Ольга Мочалова - Голоса Серебряного века. Поэт о поэтах
Звучали ноты самолюбивого лихачества:
«Я нигде не встретил дамы,
Той, чьи взоры непреклонны»[299].
Звучали даже ноты пренебреженья:
«Лучшая девушка дать не может
Больше того, что есть у нее» [300].
Но достойно внимания — основное, вершинное:
«Я твердо, я так сладко знаю,
С искусством иноков знаком.
Что лик жены подобен раю,
Обетованному Творцом»[301].
Любовь пронзает душу «Синими светами рая»[302], он говорит о ней: «Ты мне осталась одна»[303].
Он говорит:
«Мир — лишь луч от лика друга,
Все иное — тень его!»[304]
В каждой любви — поиски потерянного себя и связей с высшими сферами.
«С тобою, лишь с тобой одной,
Рыжеволосой, белоснежной,
Я был на миг самим собой»[305].
Он — неустрашимый — чувствовал себя беспомощным: «Перед страшной женской красотой»[306].
Он только раз произнес слово «страшная».
Поиски себя, трудность разобраться в себе — одна из насущных тем поэзии Гумилева. Сколько образов в нем сидело, и не все были желательными.
«Когда же
Я буду снова я —
Простой индиец, задремавший
В священный вечер у ручья»[307].
О тоскующем одиночестве Гумилева, несмотря на многочисленных поклонников, говорил Алексей Толстой, говорили все, говорил он сам:
«О моей великой тоске, в моей великой пустыне»[308].
«И никогда не звал мужчину братом»[309].
Я хочу только вспомнить, что у него был друг Владимир Эльснер [310], поэт одной книги стихов, канувшей в бездну забытья [311]. Стихи умные, хорошо написанные, приятного тембра. Помню одно: поэт говорит о какой-то жизненной ситуации:
«Как в старой немецкой гравюре,
Где страсть, смерть и вино».
Для полноты образа Н. С. необходимо помянуть его пристрастие к сильным хищникам:
«Парнас фауной австралийской
Брэм-Гумилев ты населил.
Что вижу?

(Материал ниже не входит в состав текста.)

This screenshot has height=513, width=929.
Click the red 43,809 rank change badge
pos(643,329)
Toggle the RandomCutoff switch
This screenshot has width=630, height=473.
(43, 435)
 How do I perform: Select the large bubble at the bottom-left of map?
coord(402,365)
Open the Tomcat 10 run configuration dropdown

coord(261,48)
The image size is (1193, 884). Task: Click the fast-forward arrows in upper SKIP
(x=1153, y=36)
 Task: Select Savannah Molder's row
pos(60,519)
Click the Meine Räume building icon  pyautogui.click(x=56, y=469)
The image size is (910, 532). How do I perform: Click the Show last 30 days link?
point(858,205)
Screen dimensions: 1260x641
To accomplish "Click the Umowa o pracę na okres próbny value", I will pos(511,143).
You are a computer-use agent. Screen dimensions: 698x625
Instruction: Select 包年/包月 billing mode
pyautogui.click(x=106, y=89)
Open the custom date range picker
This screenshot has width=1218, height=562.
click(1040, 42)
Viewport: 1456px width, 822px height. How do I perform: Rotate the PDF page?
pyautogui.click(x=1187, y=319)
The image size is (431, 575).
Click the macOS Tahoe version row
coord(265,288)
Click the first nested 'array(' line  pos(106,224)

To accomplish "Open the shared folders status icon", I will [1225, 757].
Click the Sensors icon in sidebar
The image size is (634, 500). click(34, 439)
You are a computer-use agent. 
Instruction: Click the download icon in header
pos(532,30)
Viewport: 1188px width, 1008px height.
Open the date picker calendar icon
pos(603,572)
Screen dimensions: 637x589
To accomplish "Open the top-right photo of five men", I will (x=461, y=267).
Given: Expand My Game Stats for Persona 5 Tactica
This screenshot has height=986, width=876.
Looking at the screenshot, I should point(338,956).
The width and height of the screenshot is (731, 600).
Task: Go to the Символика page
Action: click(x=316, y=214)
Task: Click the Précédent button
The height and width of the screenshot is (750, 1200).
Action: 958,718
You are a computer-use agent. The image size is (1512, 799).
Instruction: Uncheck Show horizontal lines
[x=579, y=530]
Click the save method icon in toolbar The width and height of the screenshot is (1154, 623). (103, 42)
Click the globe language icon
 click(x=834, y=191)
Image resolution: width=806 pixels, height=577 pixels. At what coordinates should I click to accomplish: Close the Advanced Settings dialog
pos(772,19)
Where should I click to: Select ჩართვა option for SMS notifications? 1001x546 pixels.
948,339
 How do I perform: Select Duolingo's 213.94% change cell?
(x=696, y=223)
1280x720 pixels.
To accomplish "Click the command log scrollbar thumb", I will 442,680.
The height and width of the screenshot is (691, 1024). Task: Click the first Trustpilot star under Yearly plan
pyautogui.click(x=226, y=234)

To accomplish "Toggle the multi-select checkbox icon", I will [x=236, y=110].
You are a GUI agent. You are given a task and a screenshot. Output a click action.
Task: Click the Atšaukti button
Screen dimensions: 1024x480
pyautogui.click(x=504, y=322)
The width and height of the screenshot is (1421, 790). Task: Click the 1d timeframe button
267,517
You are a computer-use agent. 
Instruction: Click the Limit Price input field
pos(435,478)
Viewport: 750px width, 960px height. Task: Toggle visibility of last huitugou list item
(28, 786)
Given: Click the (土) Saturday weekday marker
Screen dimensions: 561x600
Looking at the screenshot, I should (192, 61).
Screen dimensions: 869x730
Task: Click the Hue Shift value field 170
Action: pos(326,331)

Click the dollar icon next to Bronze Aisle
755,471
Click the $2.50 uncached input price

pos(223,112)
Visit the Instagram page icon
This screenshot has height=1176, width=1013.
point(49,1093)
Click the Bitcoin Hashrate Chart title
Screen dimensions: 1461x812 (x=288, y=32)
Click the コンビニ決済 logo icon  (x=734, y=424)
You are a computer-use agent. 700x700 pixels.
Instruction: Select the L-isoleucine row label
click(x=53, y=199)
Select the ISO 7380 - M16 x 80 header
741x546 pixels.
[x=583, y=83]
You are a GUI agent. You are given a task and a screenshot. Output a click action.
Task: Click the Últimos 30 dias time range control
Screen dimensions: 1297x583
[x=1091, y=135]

Грязный крокодил
Мутит источник касталийский,
И на пифийскую дыру
Вещать влезает кенгуру»[312].
Думается, пристрастие выросло из переплетенных корней. Любовь сильного к сильному, завоевательный интерес с ним сопоставиться. Любованье красотой хищников: «Меха пантер — мне нравились их пятна»[313]. Сочувствие тоске их пленения — и человеком, и условиями дикого существованья. И — наиболее сложное — провиденье переходных форм звериного бытия. Так, в последнем сборнике рисуется тигр — пьяный гусар — воинствующий ангел. Так:
«Колдовством и ворожбою
Леопард, убитый мною,
Занят в тишине ночей»[314].
Только раз упоминается о друге-собаке [315].
Очень дорог мне в нем тайный опыт виденья ночного солнца. Опыт неизреченный, он не объясняет его, скупо сообщает:
«Наяву видевший солнце ночное»[316].
Но без этого внутреннего события нельзя себе представить поэта.
Думается, прекрасен был в нем жест великодушной снисходительности. Не с позиций высокомерия, надменности, разумеется. Но как бы горькие сожаления об искажении, об ущербе сущего, высокая печаль о неизбежности падения.
Ему несвойственно было произносить резкие осуждения. Так, о поэте Ратгаузе, идеале бездарности, он писал: «Рыцарь нивских приложений». В «Письмах о русской поэзии» щедро, добро, гибко откликается он на разнообразные достоинства разнохарактерных поэтов [317]. Как зорко видит малейшую крупинку золота и радуется ей.
А он ли не страдал от жестоких нелепостей жизни, мрачной тупости людских мнений. Он — капризно-нервный, аристократически-изысканный:
«Какая странная нега
В ранних сумерках утра»[318], —
писал он. Вот, представляется мне, его скрытый душевный фон. Героичным было само его внешнее спокойствие, самообладание. Ведь он неоднократно кончал с собой. Он постоянно играл со смертью.
Стихотворение «Душа и тело» в его предсмертном сборнике [319] — духовный храм. Он, сказавший:
«И в Евангелии от Иоанна
Сказано, что Слово — это Бог»[320],
— встал во весь рост и рост исполинский. Эта, в сущности, поэма вызывает трепетный холодок при чтенье.
Отмечу начало 2-й части:
«И тело я люблю».
Т. е. даже и тело, такое стеснительное, требовательное, досадное нередко. То, которое водило его по «задворкам мира», где мы «средь теней», где «так пыльна каждая дорога, каждый куст так хочет быть сухим». Только раз вырвалось в поэзии Гумилева выражение огненной плеткой:
«Что в проклятом этом захолустье»[321].
Я не нашла ему имени. «Николай Степанович» — это еще звучало сносно, но сокращенные имена — никуда. Фамилия «Гумилев» — стальное забрало. Во всем бесконечном разнообразии многонациональных имен — ничего подходящего. И вот в III, заключительной части, «Душа и тело», слова поразительные по значенью:
«Я тот, кто спит, и кроет глубина
Его невыразимое прозванье,
А Вы — Вы только слабый отсвет сна,
Бегущего на дне его сознанья!»[322]
Вы — душа и тело.
Кто не понял, что Гумилев безмерно выше самого себя, не понял в нем ничего. Автор изящных стихов, любитель путешествовать.
И не лучшим ли определеньем его сущности останется название его предсмертного сборника «Огненный столп»[323].
Его стихи ко мне1. Ольга [324].
2. Канцона вторая. «Огненный столп»[325].
3. «Мои читатели» — по впечатленьям наших московских хождений. «Огненный столп»[326].
4. «Я сам над собой насмеялся…» Посмертный сборник [327].